Trawl-Free Recipe by Worthy Seafoods Serves 4-5

Worthy Seafoods Based in Juneau
Worthy Seafoods is a family-owned commercial fishing operation based in Juneau, Alaska. The company is dedicated to delivering wild, sustainable halibut straight from the boat to your table. Founded in 1997 by Steve Box, Worthy Seafoods harvests halibut in the pristine, protected waters of Glacier Bay. With over 40 years of experience, Steve is one of Southeast Alaska’s most respected commercial fishermen.
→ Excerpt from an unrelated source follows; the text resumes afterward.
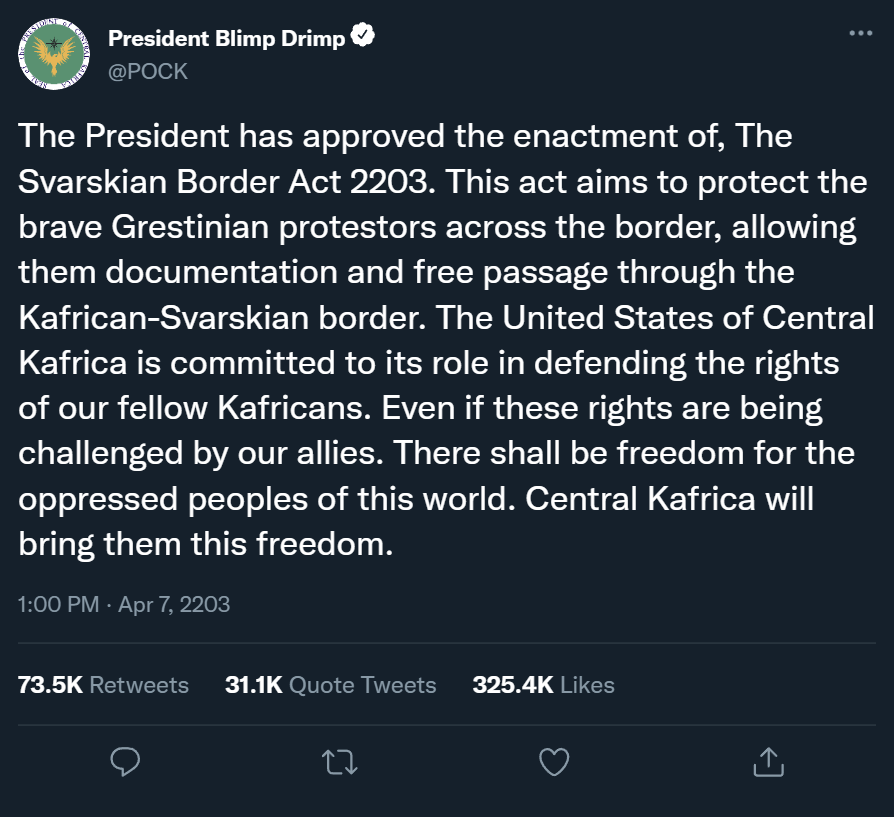The width and height of the screenshot is (894, 817).
Task: Retweet the post via the retweet arrows icon
Action: point(339,761)
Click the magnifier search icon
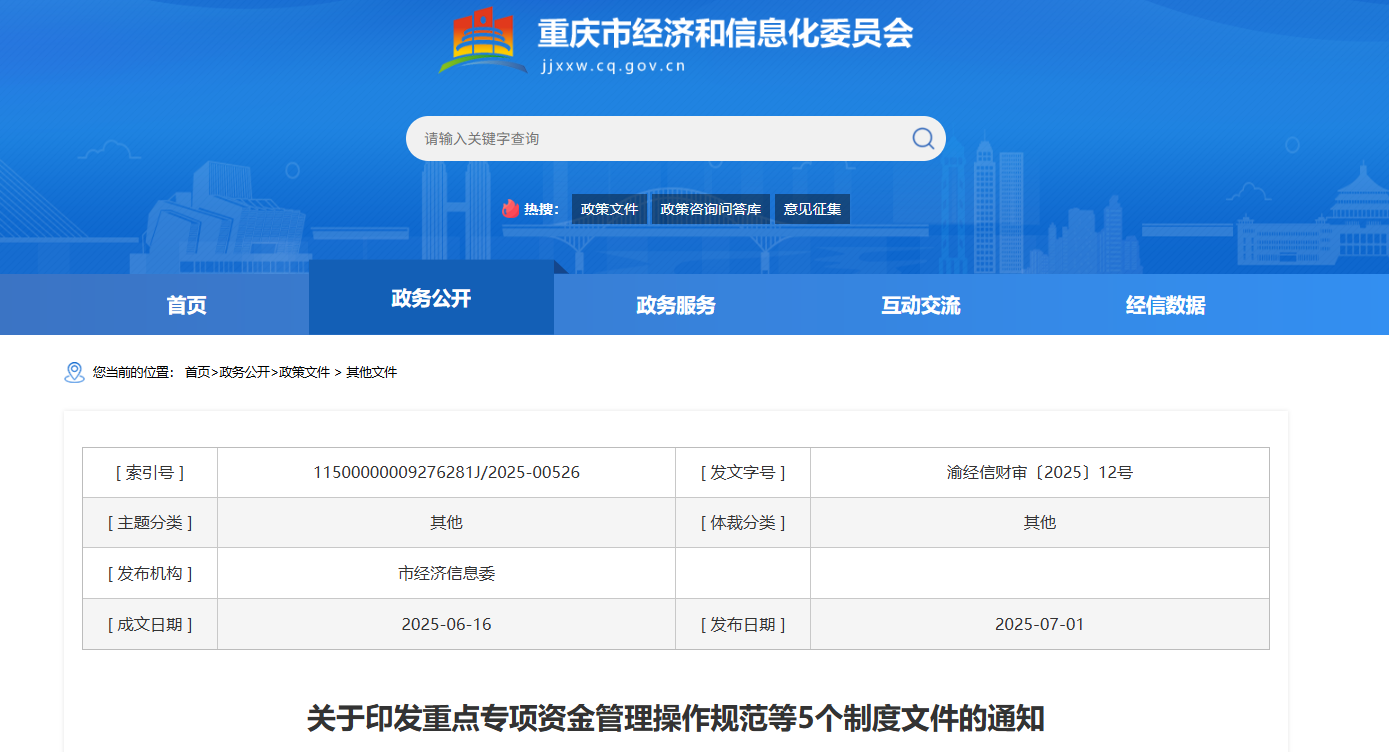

As soon as each fish comes aboard, the crew bleeds, dresses, and packs it in ice to lock in freshness. They then deliver directly to Alaska Glacier Seafoods for vacuum packing and freezing. The facility is certified by USDC and the Alaska Responsible Fisheries Management program. Throughout every step, the Box family stays involved from the water to your door. That hands-on commitment to quality and sustainability is what sets Worthy Seafoods apart.
Ingredients:
- 1 lb halibut
- 2 cans coconut milk
- 1 tsp lemongrass paste
- 1 tbsp (or to taste) of your favorite curry paste.
- 1 red pepper
- 1 medium onion
- 1 zucchini
- 1 c rice (makes 6, 1/2 c servings when cooked)
- Mushrooms (optional)
- Cilantro and peanuts to taste
Directions:
First, get your rice started so it’s ready when the curry is done. While it cooks, rinse and pat dry the thawed halibut, then set it aside. Chop vegetables.
In a large saucepan, bring coconut milk, lemongrass, and curry paste to a gentle boil. Add the vegetables to the coconut mixture and simmer for 5–8 minutes until just tender. Gently stir in cubed halibut and cook for another 5–7 minutes, stirring frequently, until the fish is opaque and flakes easily. We love poaching halibut because it’s quick, easy and forgiving.
Serve over a bed of fluffy rice, then garnish with fresh chopped cilantro and a sprinkle of peanuts for crunch.